So 2 years ago ... your brother disrespected your husband, and disrespected the memory of your husband's mother by showing up late to her funeral.

What has your brother done in the past two years to make amends to your husband?

I can tell you, if anyone had shown that level of disrespect to my mother when she passed we would still be 'having words', and 'I must have gotten the time wrong' ain't going to cut it.


----------



## SpinyNorman (Jan 24, 2018)

KathyfromMich said:


> My H and I keep hashing over the same topic over and over again. He and my younger brother had a falling out two years ago. Younger brother was lat to H‘s moms funeral. It got even worse when he confronted him over it and other then started on other issues that he had with him.
> This put my brother on the defensive and he gave us the cold shoulder after that. This infuriated my husband that he wasn’t being taken seriously by my brother. *My brother’s passive aggressive behavior *only made the situation worse.


What P-A behavior? Your H was a **** and your brother sensibly avoids him. You are mislabeling it as a pathology.

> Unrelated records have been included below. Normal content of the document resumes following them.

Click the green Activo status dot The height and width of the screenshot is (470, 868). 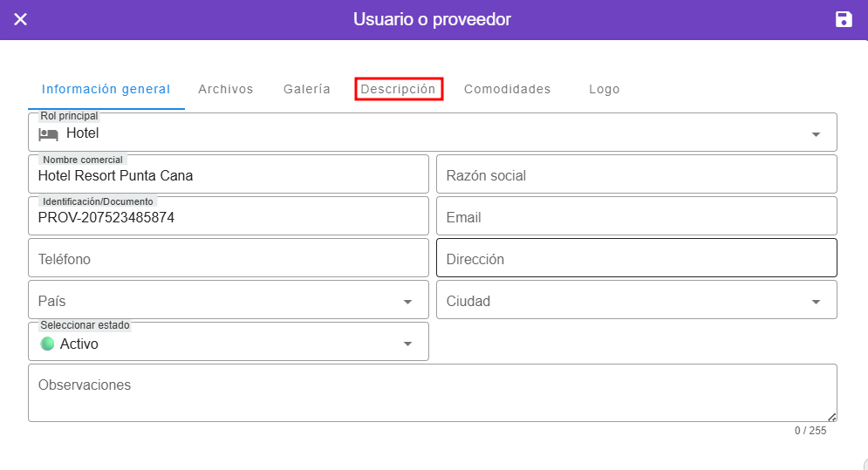tap(47, 344)
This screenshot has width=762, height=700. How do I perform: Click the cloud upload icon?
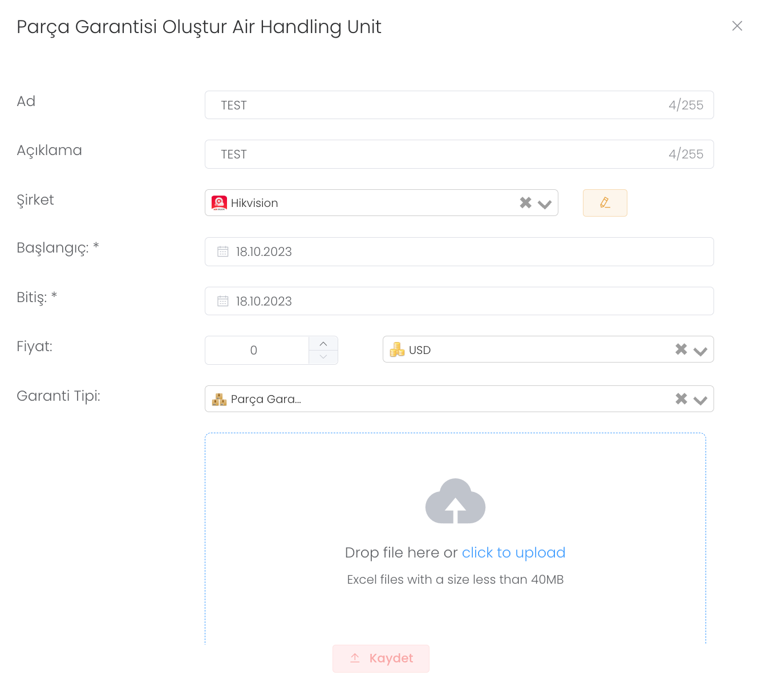click(455, 501)
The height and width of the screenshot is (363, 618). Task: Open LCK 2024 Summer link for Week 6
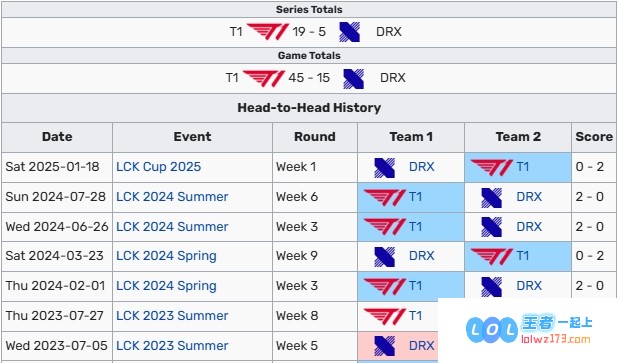tap(172, 197)
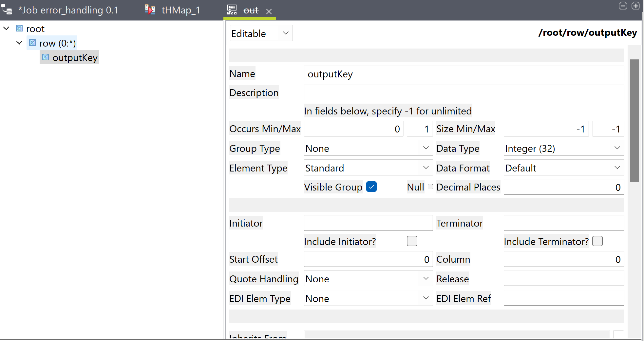Click the out structure tab icon
The width and height of the screenshot is (644, 341).
232,10
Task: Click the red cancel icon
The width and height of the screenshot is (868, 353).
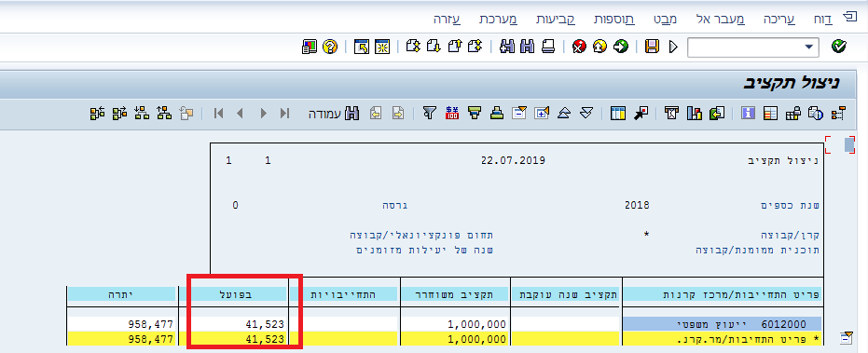Action: tap(579, 47)
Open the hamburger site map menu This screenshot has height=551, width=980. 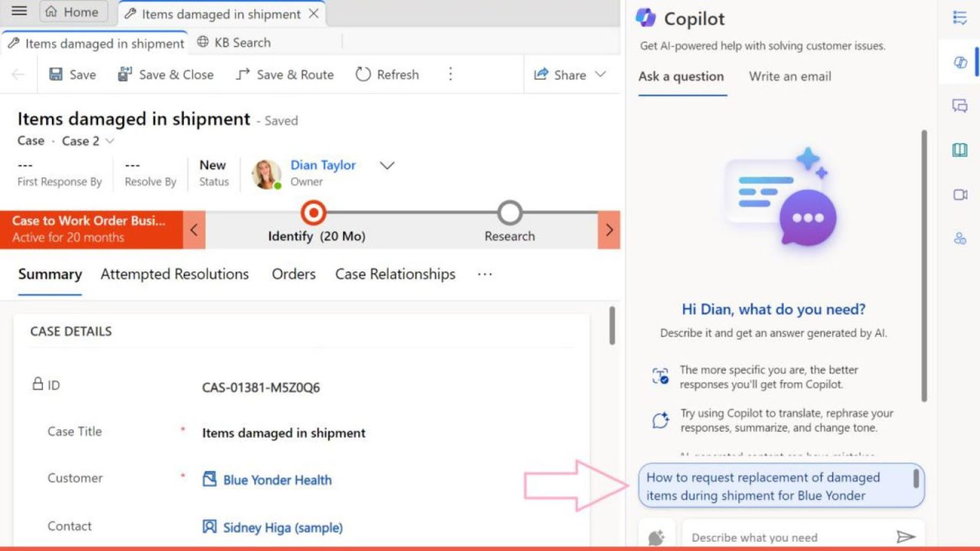coord(19,11)
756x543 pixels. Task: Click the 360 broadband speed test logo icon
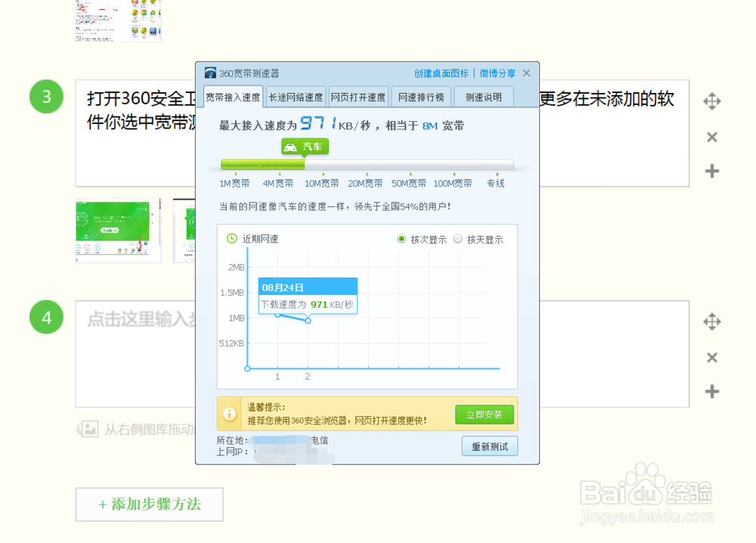(209, 73)
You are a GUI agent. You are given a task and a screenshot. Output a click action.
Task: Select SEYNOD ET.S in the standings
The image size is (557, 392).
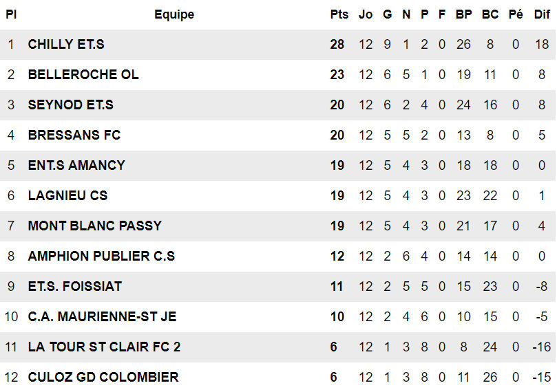coord(71,105)
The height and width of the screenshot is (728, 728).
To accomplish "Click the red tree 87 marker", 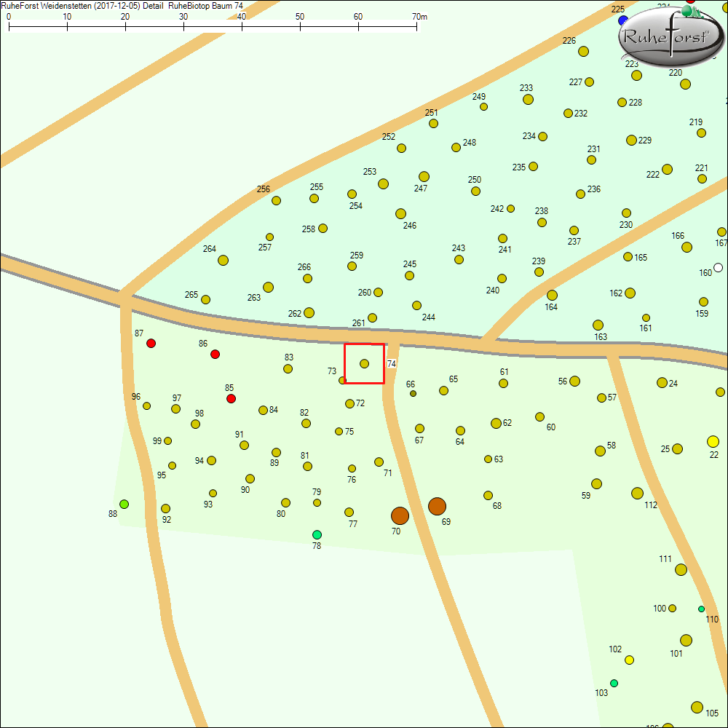I will pyautogui.click(x=151, y=343).
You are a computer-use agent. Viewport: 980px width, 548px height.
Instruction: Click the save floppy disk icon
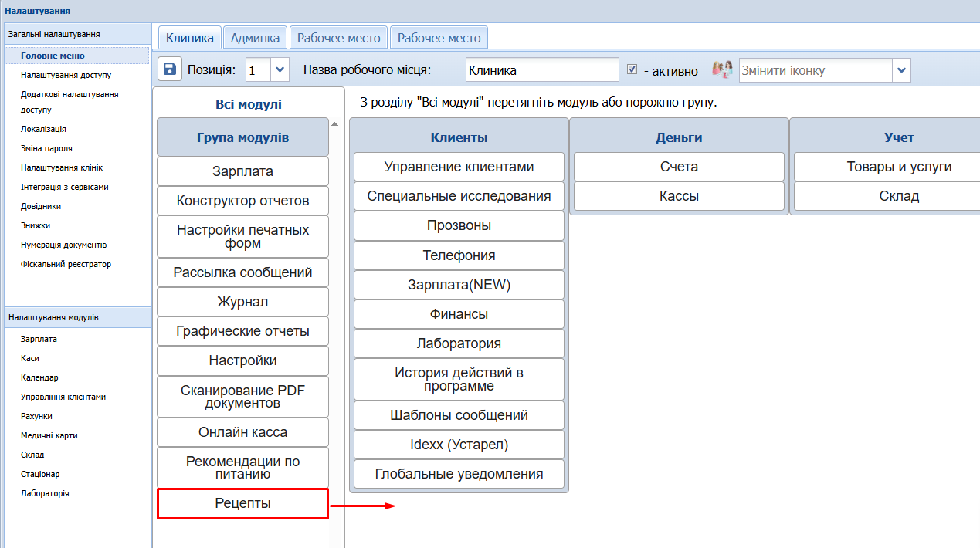coord(170,69)
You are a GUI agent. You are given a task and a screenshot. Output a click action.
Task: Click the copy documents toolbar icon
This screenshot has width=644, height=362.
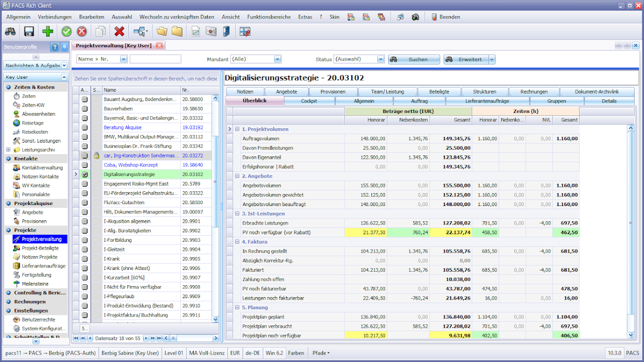pyautogui.click(x=101, y=32)
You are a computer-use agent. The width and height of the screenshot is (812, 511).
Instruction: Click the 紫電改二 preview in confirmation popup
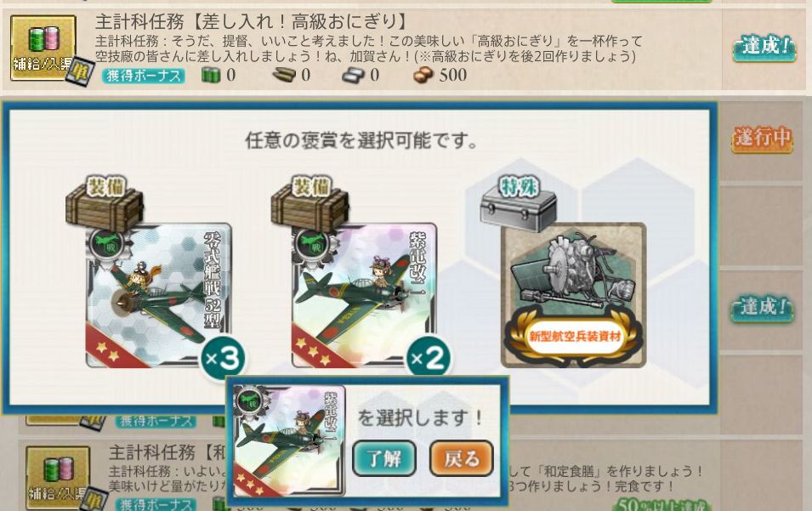click(x=289, y=440)
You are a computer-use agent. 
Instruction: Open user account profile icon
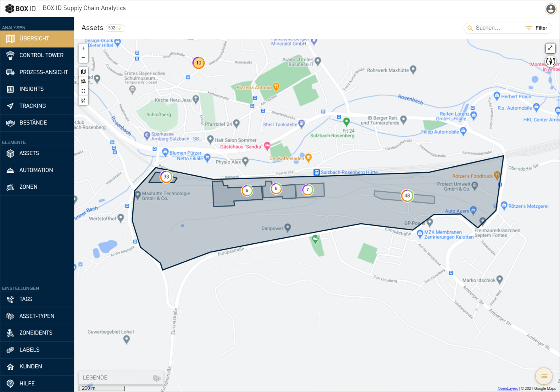[550, 9]
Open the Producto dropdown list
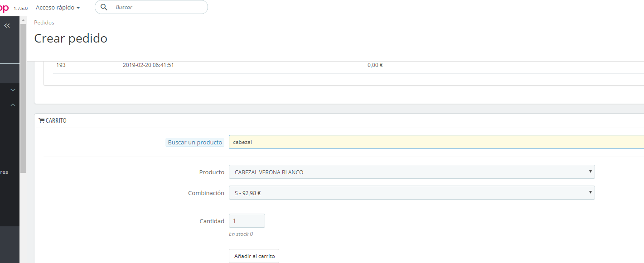The height and width of the screenshot is (263, 644). [x=412, y=172]
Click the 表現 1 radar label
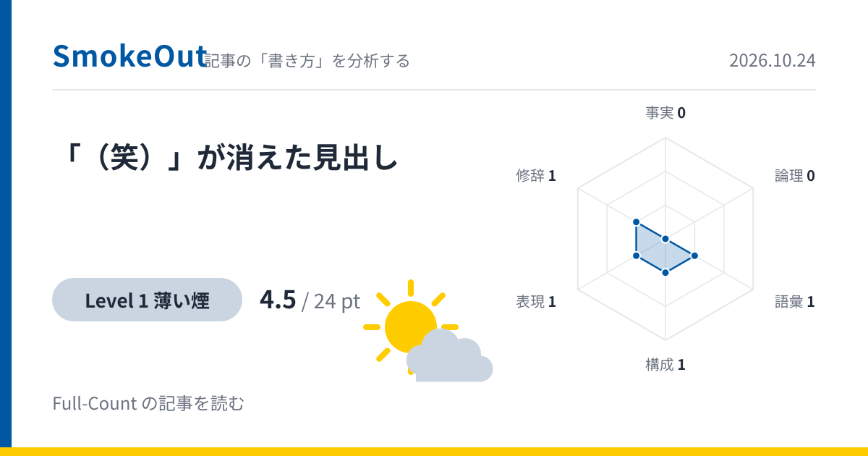The height and width of the screenshot is (456, 868). [536, 302]
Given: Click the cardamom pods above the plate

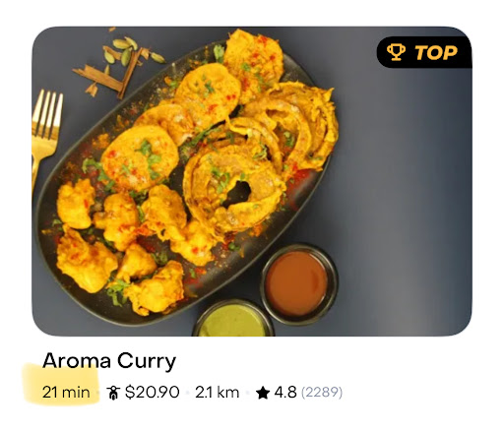Looking at the screenshot, I should [131, 51].
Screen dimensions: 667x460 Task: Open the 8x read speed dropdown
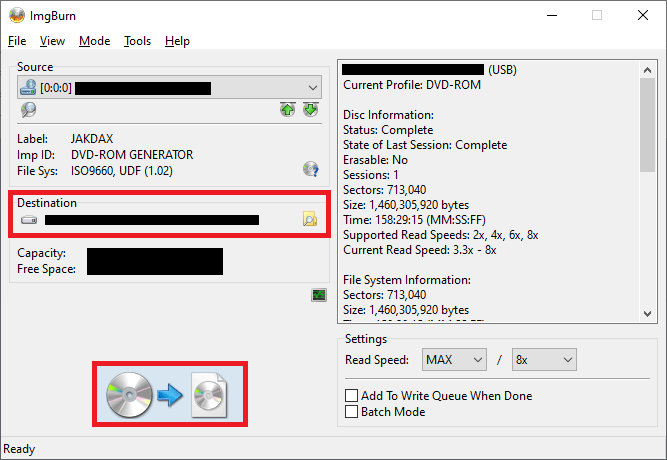(543, 359)
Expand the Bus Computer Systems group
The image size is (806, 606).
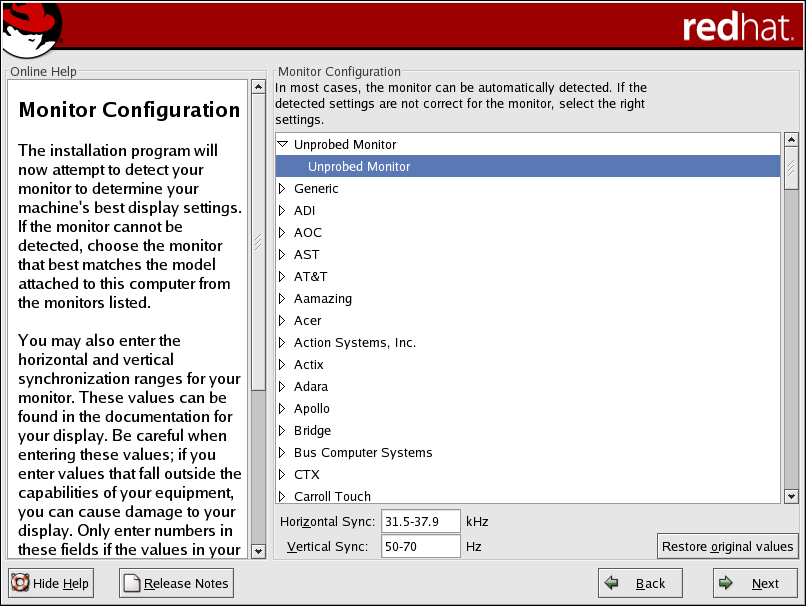pyautogui.click(x=282, y=453)
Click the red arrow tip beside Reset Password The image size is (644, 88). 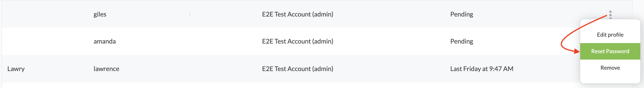(577, 52)
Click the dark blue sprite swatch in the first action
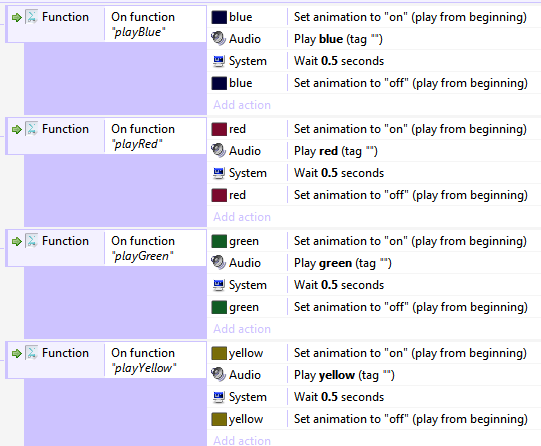The height and width of the screenshot is (446, 541). tap(219, 17)
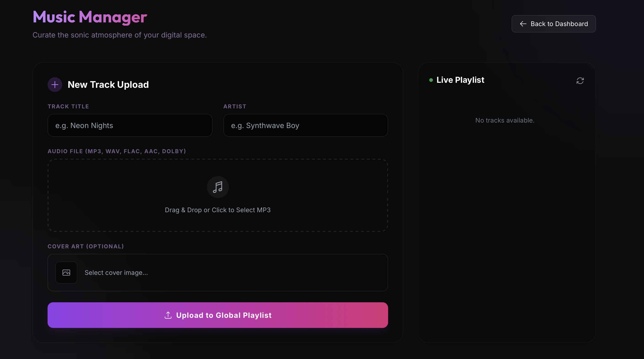Click the refresh icon in Live Playlist
Screen dimensions: 644x359
pos(580,81)
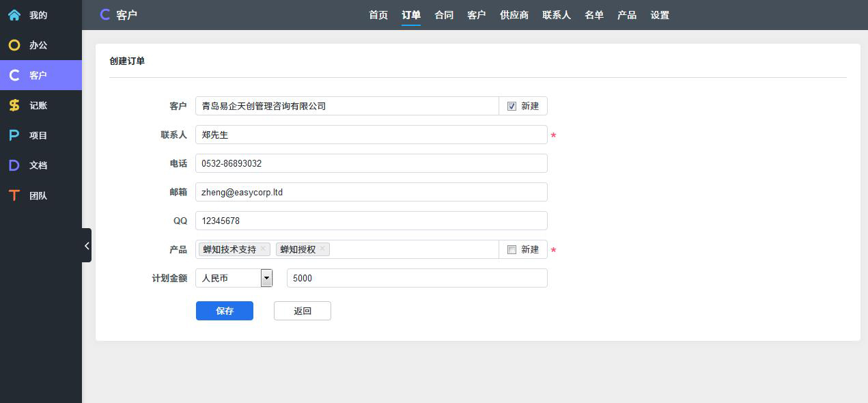This screenshot has height=403, width=868.
Task: Expand the 人民币 currency dropdown
Action: click(x=266, y=278)
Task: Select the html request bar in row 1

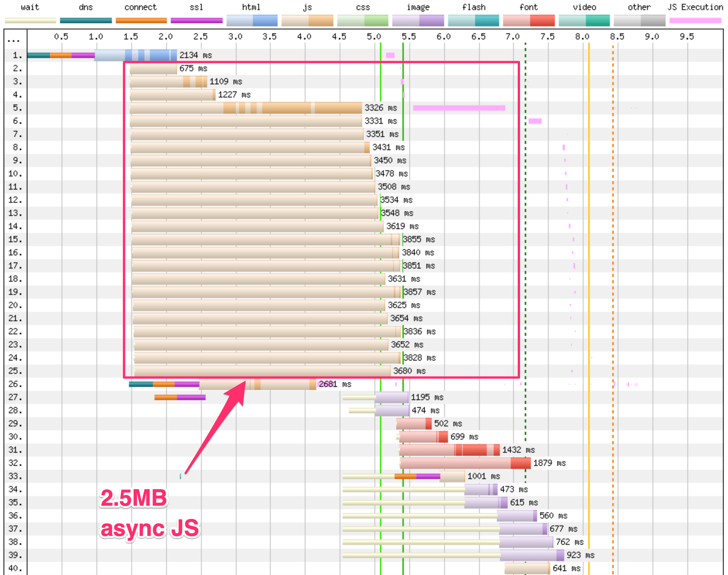Action: pos(136,55)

> Both of my brothers are lifelong bachelors and have never had any serious relationships. They are both middle aged and sure aren’t going to change at this point in their lives. They both just work, watch tv and fish. I have a husband and two kids so we don’t necessarily have a ton in common.
> A friend of ours knew of the dispute between H and brother. He asked how the situation was and was surprised that neither of my brothers had married and the “shame” of this rubs off on me.
> My husband doesn’t know how I put up with them.
> I don’t know how their social lives reflect on u


What would you like from us?


----------



## KathyfromMich (Aug 11, 2020)

DownButNotOut said:


> So 2 years ago ... your brother disrespected your husband, and disrespected the memory of your husband's mother by showing up late to her funeral.
> 
> What has your brother done in the past two years to make amends to your husband?
> 
> I can tell you, if anyone had shown that level of disrespect to my mother when she passed we would still be 'having words', and 'I must have gotten the time wrong' ain't going to cut it.





SpinyNorman said:


> What P-A behavior? Your H was a **** and your brother sensibly avoids him. You are mislabeling it as a pathology.
> 
> What would you like from us?


I needed to vent. just wanted to know how this all looks from the outside


----------



## frusdil (Sep 5, 2013)

Your brother clearly thinks your husband is a ****. And honestly, he's behaving like one.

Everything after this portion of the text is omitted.